EXCERPTED RECORDS:
════════════════════
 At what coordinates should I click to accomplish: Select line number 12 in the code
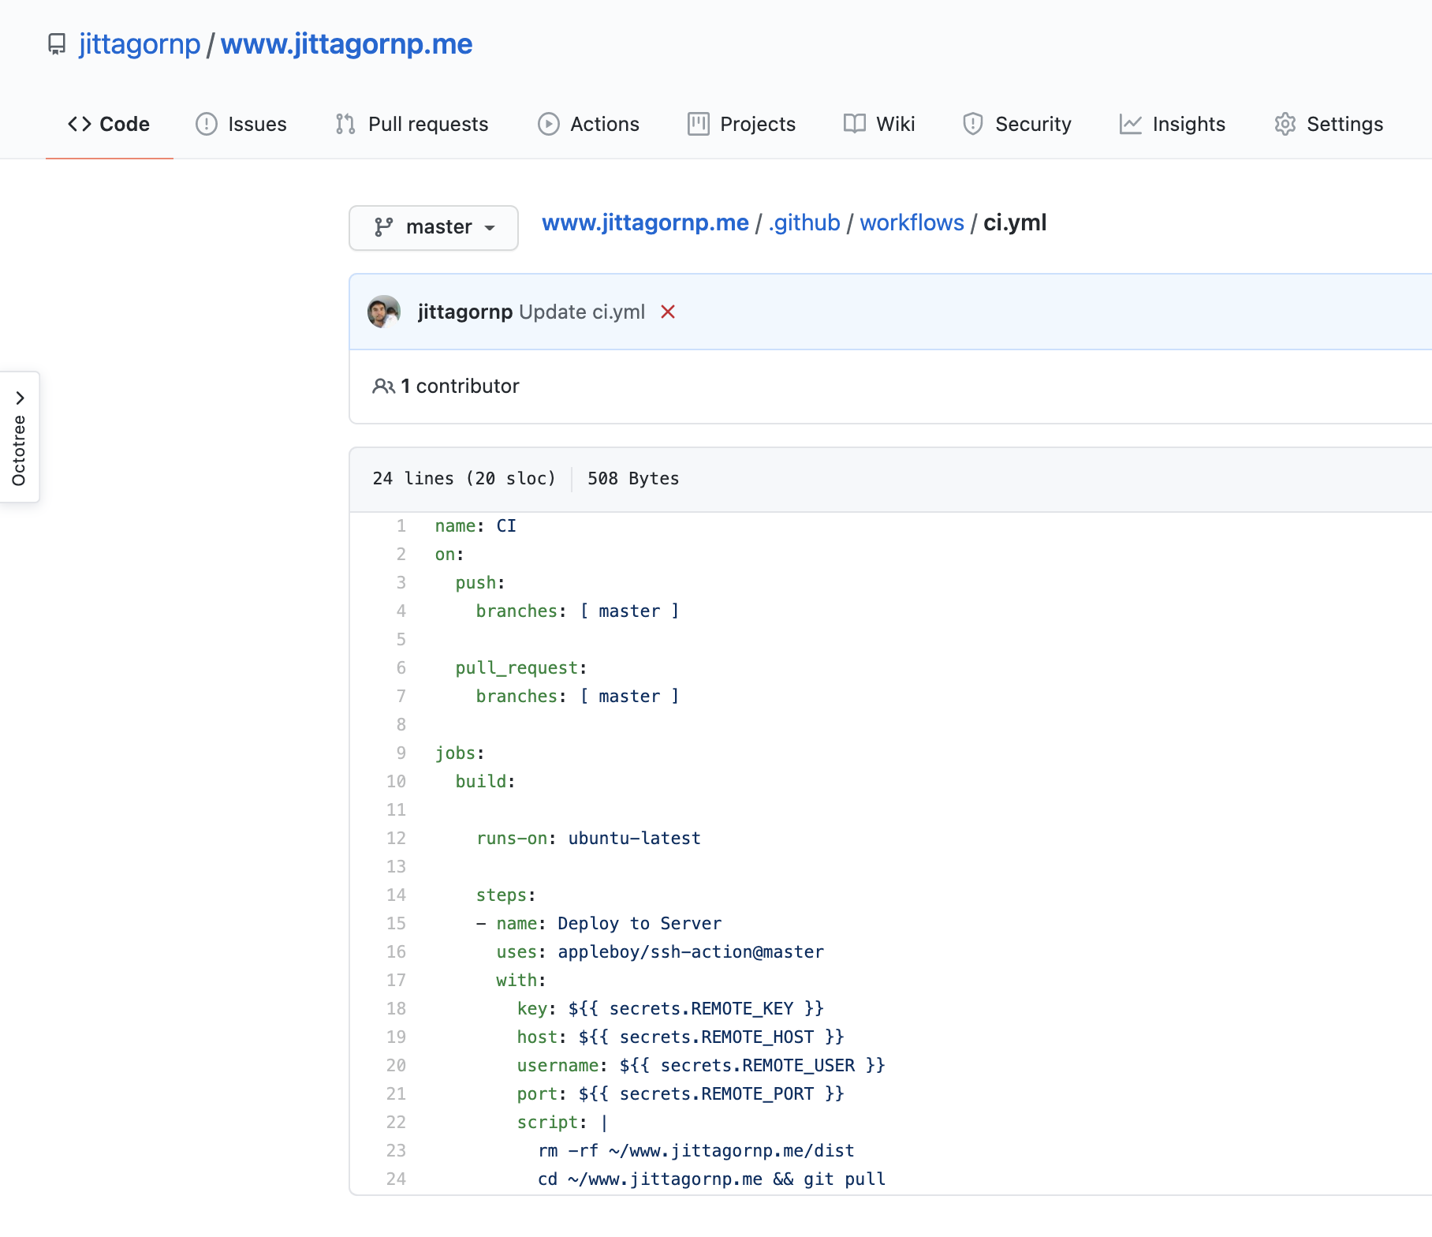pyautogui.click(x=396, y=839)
════════════════════
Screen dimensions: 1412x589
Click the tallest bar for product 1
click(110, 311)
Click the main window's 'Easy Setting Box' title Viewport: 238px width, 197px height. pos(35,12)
════════════════════
Swap "line number 12" for "line number 20" in the items from the line containing "At what coordinates" down to the line containing "pyautogui.click(x=396, y=839)", change nothing else, and give only those lines again. Leave the pictures out of the answer.

 At what coordinates should I click to accomplish: Select line number 20 in the code
pyautogui.click(x=396, y=839)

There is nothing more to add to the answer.